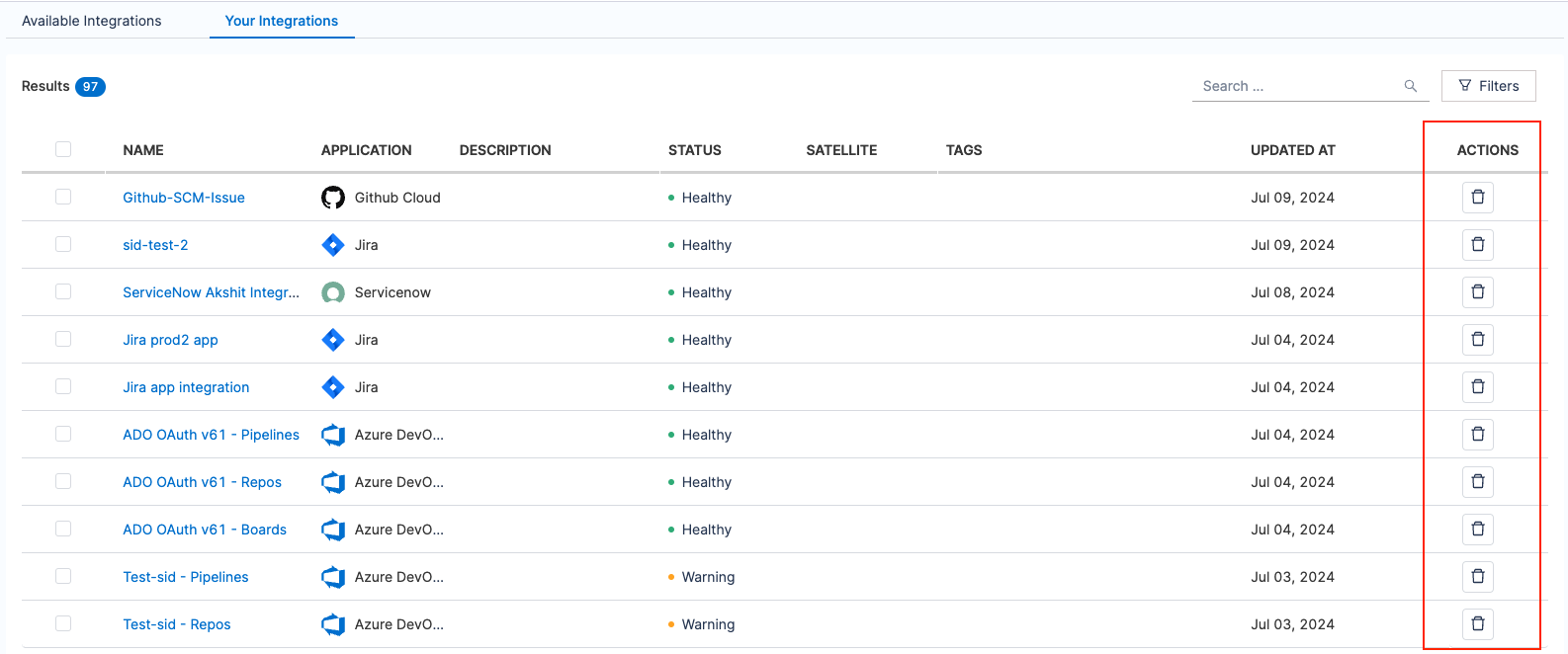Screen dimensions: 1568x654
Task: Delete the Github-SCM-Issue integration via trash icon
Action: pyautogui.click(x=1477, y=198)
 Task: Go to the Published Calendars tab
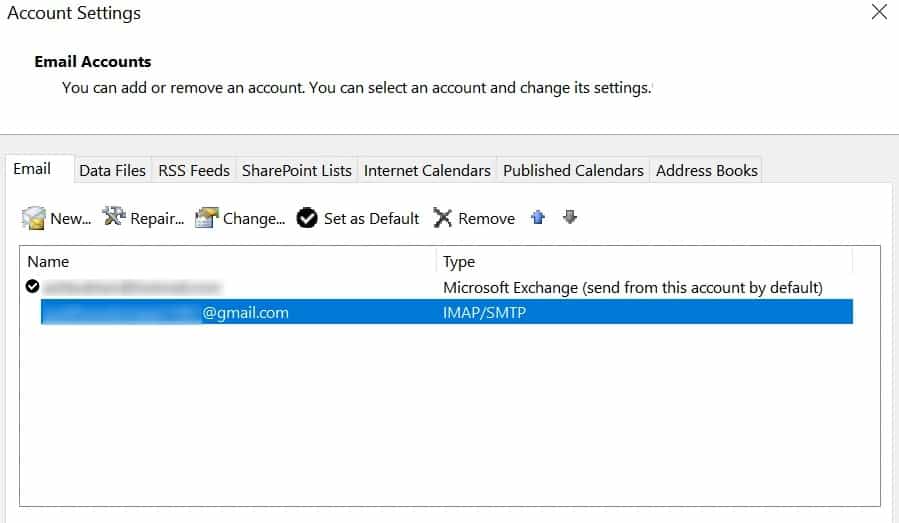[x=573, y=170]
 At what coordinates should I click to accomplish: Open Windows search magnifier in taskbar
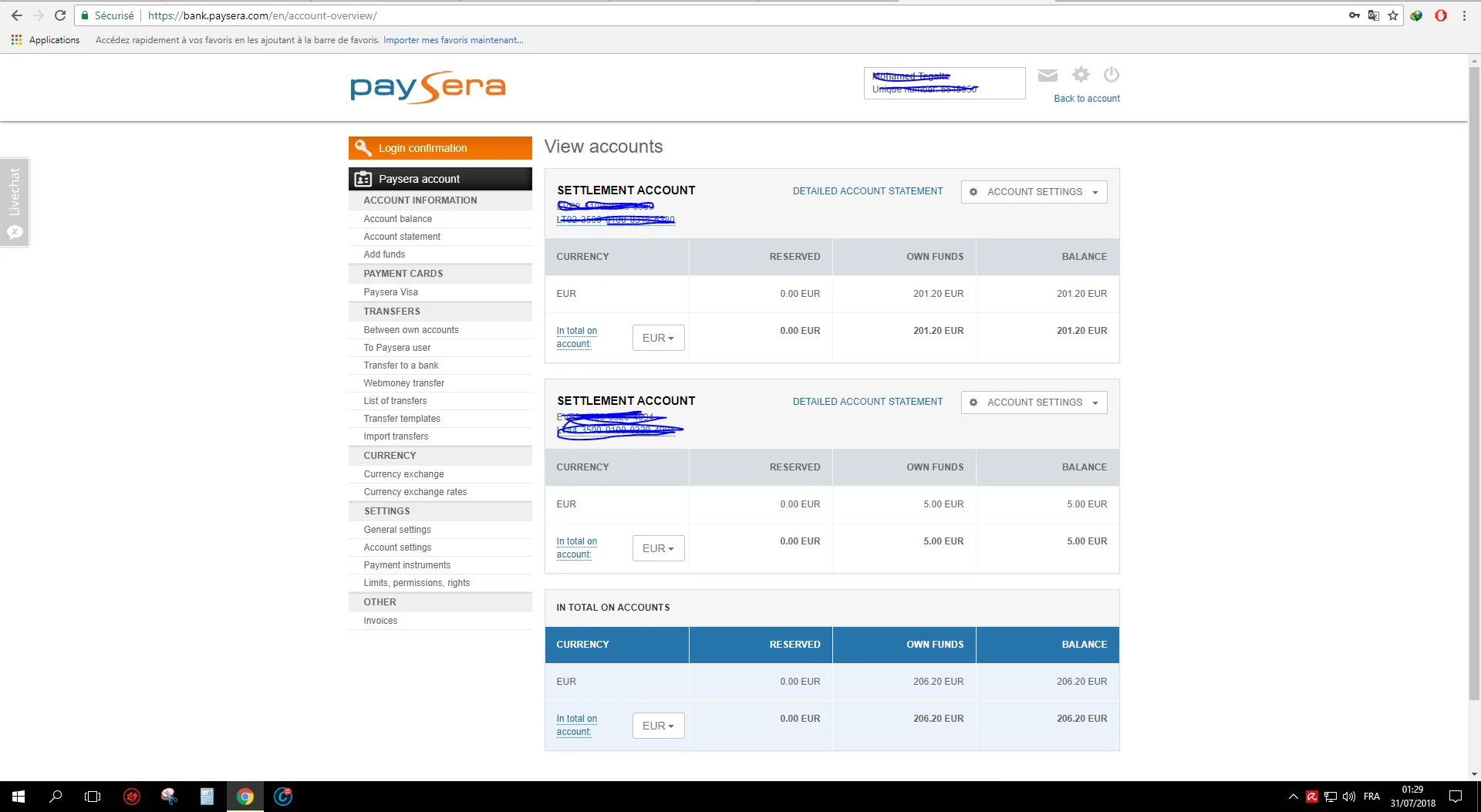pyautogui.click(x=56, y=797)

-=-=-

#### [PROMPT]
Skip all pictures. Then give again, exactly, each line from the line holding "At what coordinates" through the last line of the listing above, both ends included.

#### [TASK OUTPUT]
 At what coordinates should I click to accomplish: Open Windows search magnifier in taskbar
pyautogui.click(x=56, y=797)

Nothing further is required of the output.